**Exercise:** The lines to copy run from the one containing "Open the Rotate menu" to the end of the listing. Please write them out exactly, minus the pictures.

Top of Supplied material

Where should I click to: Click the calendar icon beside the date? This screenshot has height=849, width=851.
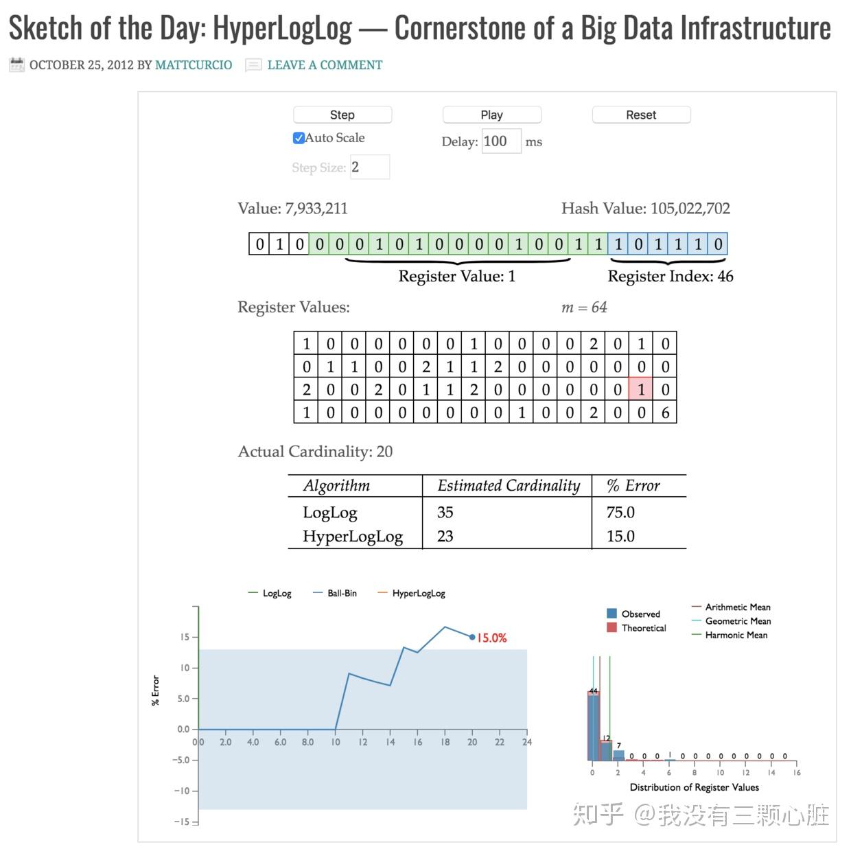tap(16, 65)
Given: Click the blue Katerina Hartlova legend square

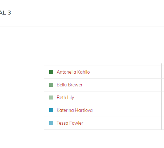Looking at the screenshot, I should tap(51, 110).
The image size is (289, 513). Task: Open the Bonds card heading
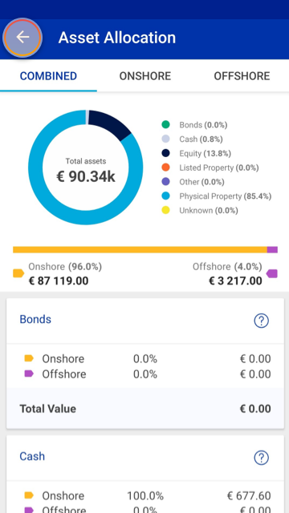point(35,319)

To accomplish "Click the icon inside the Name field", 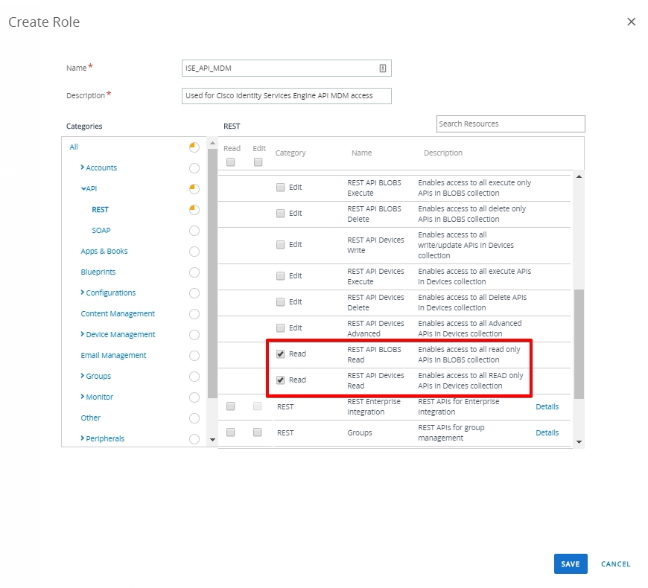I will [x=383, y=68].
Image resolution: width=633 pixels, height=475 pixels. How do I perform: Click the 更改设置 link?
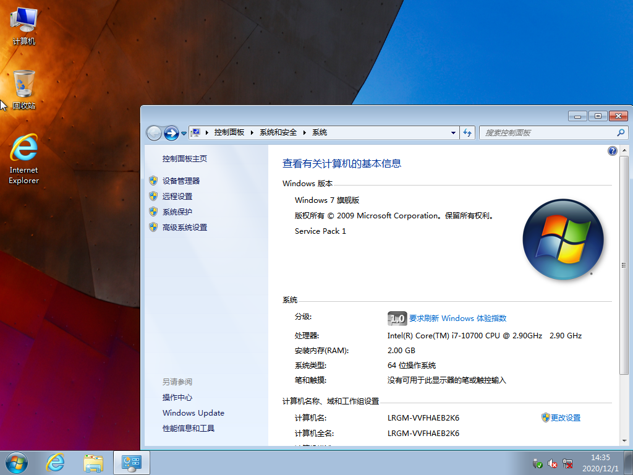[x=565, y=417]
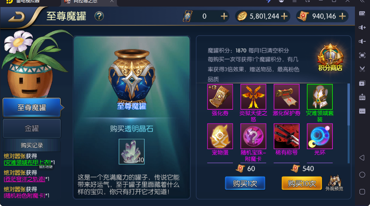Add card tickets with plus button

(224, 16)
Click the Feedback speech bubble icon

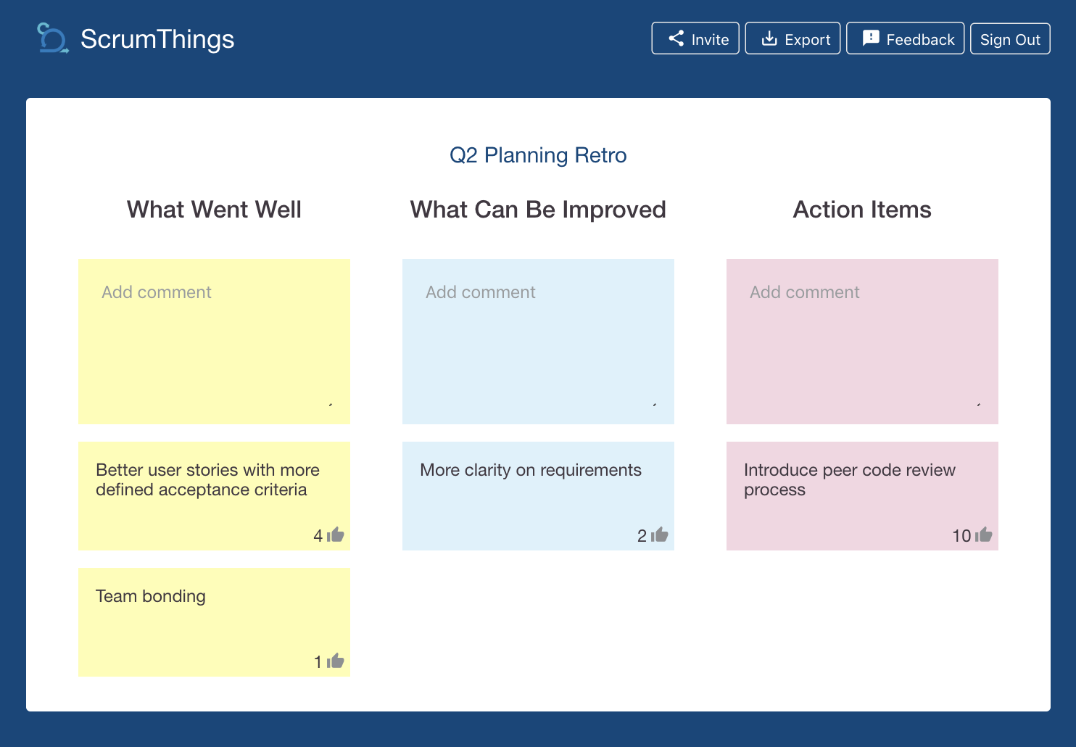tap(871, 38)
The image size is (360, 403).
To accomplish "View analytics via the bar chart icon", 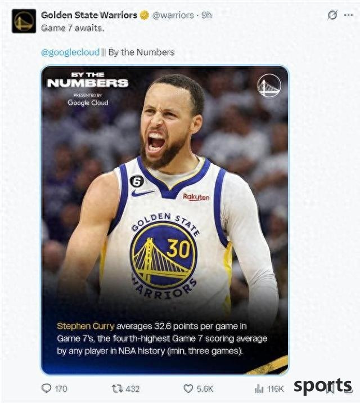I will (259, 388).
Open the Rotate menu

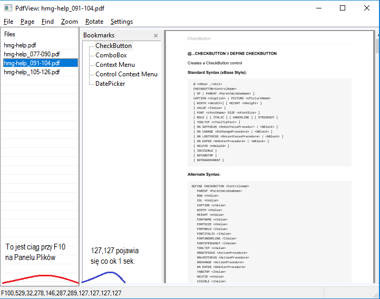(94, 22)
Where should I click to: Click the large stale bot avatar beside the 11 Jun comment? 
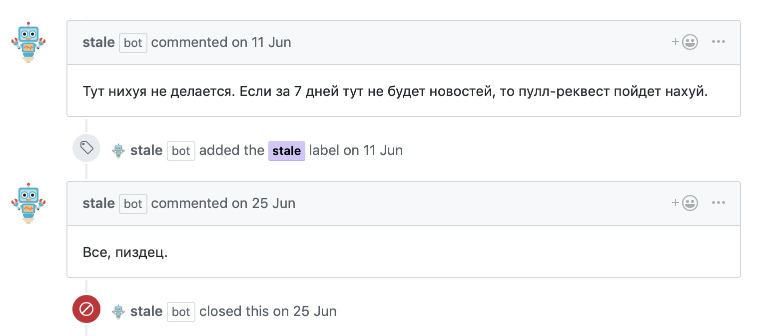click(x=29, y=42)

Bottom of Supplied material

**Answer below:**
Open the Rotate menu

(94, 22)
Where should I click to: Click the large stale bot avatar beside the 11 Jun comment? 
click(x=29, y=42)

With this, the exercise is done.